The networking side uses bundles, which is picking multiple buffers at
the same time. Pass in struct io_br_sel to those helpers.
Link: https://lore.kernel.org/r/20250821020750.598432-9-axboe@kernel.dk
Signed-off-by: Jens Axboe <axboe@kernel.dk>
---
io_uring/kbuf.c | 5 +++--
io_uring/kbuf.h | 5 +++--
io_uring/net.c | 31 +++++++++++++++++--------------
3 files changed, 23 insertions(+), 18 deletions(-)
diff --git a/io_uring/kbuf.c b/io_uring/kbuf.c
index f3c095b91c6e..41b410005145 100644
--- a/io_uring/kbuf.c
+++ b/io_uring/kbuf.c
@@ -312,7 +312,7 @@ static int io_ring_buffers_peek(struct io_kiocb *req, struct buf_sel_arg *arg,
}
int io_buffers_select(struct io_kiocb *req, struct buf_sel_arg *arg,
- unsigned int issue_flags)

━━━━━━

▶ _PROBLEM DESCRIPTION_:
Extend the io_uring buffer-selection patch from the point where it stops. The entries play no part in this work.

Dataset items
━━━━━━

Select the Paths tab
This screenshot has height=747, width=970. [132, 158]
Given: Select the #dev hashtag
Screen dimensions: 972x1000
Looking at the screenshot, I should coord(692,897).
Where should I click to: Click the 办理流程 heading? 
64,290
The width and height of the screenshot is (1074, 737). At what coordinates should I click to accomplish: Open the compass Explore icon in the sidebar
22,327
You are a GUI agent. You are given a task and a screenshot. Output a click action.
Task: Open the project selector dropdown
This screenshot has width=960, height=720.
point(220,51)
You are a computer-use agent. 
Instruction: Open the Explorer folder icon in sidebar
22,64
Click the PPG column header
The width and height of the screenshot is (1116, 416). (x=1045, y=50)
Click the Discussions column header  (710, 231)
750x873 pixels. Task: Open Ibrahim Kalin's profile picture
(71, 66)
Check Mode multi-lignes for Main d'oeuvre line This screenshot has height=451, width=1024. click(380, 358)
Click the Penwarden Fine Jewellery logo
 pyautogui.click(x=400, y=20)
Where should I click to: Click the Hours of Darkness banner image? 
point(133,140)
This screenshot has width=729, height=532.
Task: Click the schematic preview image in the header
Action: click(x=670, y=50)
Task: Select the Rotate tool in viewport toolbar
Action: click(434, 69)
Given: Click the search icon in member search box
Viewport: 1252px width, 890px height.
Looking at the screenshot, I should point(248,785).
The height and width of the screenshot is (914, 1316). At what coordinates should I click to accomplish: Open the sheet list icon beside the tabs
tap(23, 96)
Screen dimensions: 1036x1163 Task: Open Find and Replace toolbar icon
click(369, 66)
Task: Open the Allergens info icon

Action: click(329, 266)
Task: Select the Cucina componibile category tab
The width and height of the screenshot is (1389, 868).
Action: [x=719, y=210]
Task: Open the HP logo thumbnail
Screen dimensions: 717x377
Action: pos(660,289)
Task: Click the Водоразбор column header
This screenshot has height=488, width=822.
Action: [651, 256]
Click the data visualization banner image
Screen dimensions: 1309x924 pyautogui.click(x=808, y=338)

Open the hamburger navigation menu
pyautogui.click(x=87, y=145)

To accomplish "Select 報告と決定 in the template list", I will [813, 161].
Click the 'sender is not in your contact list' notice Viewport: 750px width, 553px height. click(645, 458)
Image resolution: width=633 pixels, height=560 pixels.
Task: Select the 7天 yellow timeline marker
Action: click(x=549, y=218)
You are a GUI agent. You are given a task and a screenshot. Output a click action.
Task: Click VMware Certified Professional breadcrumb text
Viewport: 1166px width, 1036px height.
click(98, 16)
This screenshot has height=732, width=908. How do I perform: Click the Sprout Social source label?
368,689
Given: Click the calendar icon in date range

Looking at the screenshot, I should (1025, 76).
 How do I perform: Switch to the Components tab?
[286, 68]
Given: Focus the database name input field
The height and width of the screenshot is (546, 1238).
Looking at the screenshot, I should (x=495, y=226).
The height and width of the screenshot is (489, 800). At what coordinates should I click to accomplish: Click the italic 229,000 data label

━━━━━━

▶ _TASK OUTPUT_:
+ struct io_br_sel *sel, unsigned int issue_flags)
{
struct io_ring_ctx *ctx = req->ctx;
struct io_buffer_list *bl;
@@ -345,7 +345,8 @@ int io_buffers_select(struct io_kiocb *req, struct buf_sel_arg *arg,
return ret;
}
-int io_buffers_peek(struct io_kiocb *req, struct buf_sel_arg *arg)
+int io_buffers_peek(struct io_kiocb *req, struct buf_sel_arg *arg,
+ struct io_br_sel *sel)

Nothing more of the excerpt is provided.